--- TASK INSTRUCTIONS ---
a. In the text on probability, what are Burdzy's laws of probability said to be analogous to?
b. Extend the text on probability beyond its last sentence.
* START SELECTION *
## How to adjust statistical inferences for the simplicity of distributions

D. R. Bickel, “Confidence intervals, significance values, maximum likelihood estimates, etc. sharpened into Occam’s razors,” Working Paper, University of Ottawa, <hal-01799519>** **https://hal.archives-ouvertes.fr/hal-01799519 (2018). 2018 preprint | Slides

## Against ideological philosophies of probability

Burdzy, Krzysztof

Resonance—from probability to epistemology and back. *Imperial College Press, London,* 2016. xx+408 pp. ISBN: 978-1-78326-920-4

60A05 (00A30 03A10 62A01)

Burdzy defines probability in terms of six “laws of probability”, intended as an accurate description of how probability is used in science (pp. 8–9, 217). Unlike the axiomatic systems from Kolmogorov onward that are distinct from their potential applications [see A. Rényi, Rev. Inst. Internat. Statist 33 (1965), 1–14; MR0181483], the laws require that mathematical probability by definition agree with features of objective events. Potentially subject to scientific or philosophical refutation (pp. 258–259), the laws are analogous to Maxwell’s equations (p. 222). The testable claim is that they accurately describe science’s use of epistemic probabilities as well as physical probabilities (pp. 259–261).
* END SELECTION *
* START DATASET SECTION *
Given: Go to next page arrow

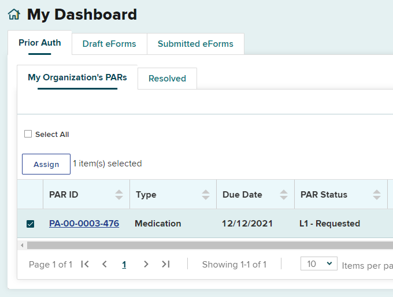Looking at the screenshot, I should 146,264.
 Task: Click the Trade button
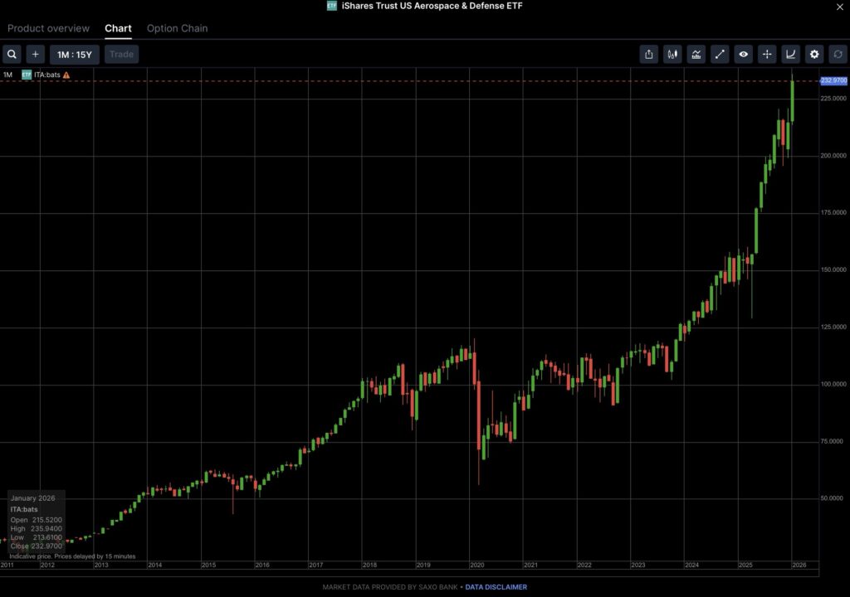click(121, 55)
* END DATASET SECTION *
--- ANSWERS FOR THE TASKS ---
a. Maxwell's equations.

b.
Laws 3, 4, and 6 are especially physical. Burdzy argues that probability theory could not be applied if symmetries such as physical independence (Law 3) could not be recognized and tentatively accepted by resonance (Section 11.4). Such symmetries do not include the law of the iterated logarithm or many other properties of Martin-Löf sequences, which he finds “totally useless from the practical point of view” (Section 4.14). Law 4, the requirement that assigning equal probabilities should be based on known physical symmetries rather than on ignorance (Section 11.25), echoes R. Chuaqui Kettlun’s Truth, possibility and probability [North-Holland Math. Stud., 166, North-Holland, Amsterdam, 1991 (Sections III.2 and XX.3); MR1159708]. Law 6 needs some qualification or further explanation since it does not apply directly to continuous random variables: “An event has probability 0 if and only if it cannot occur. An event has probability 1 if and only if it must occur” (p. 217).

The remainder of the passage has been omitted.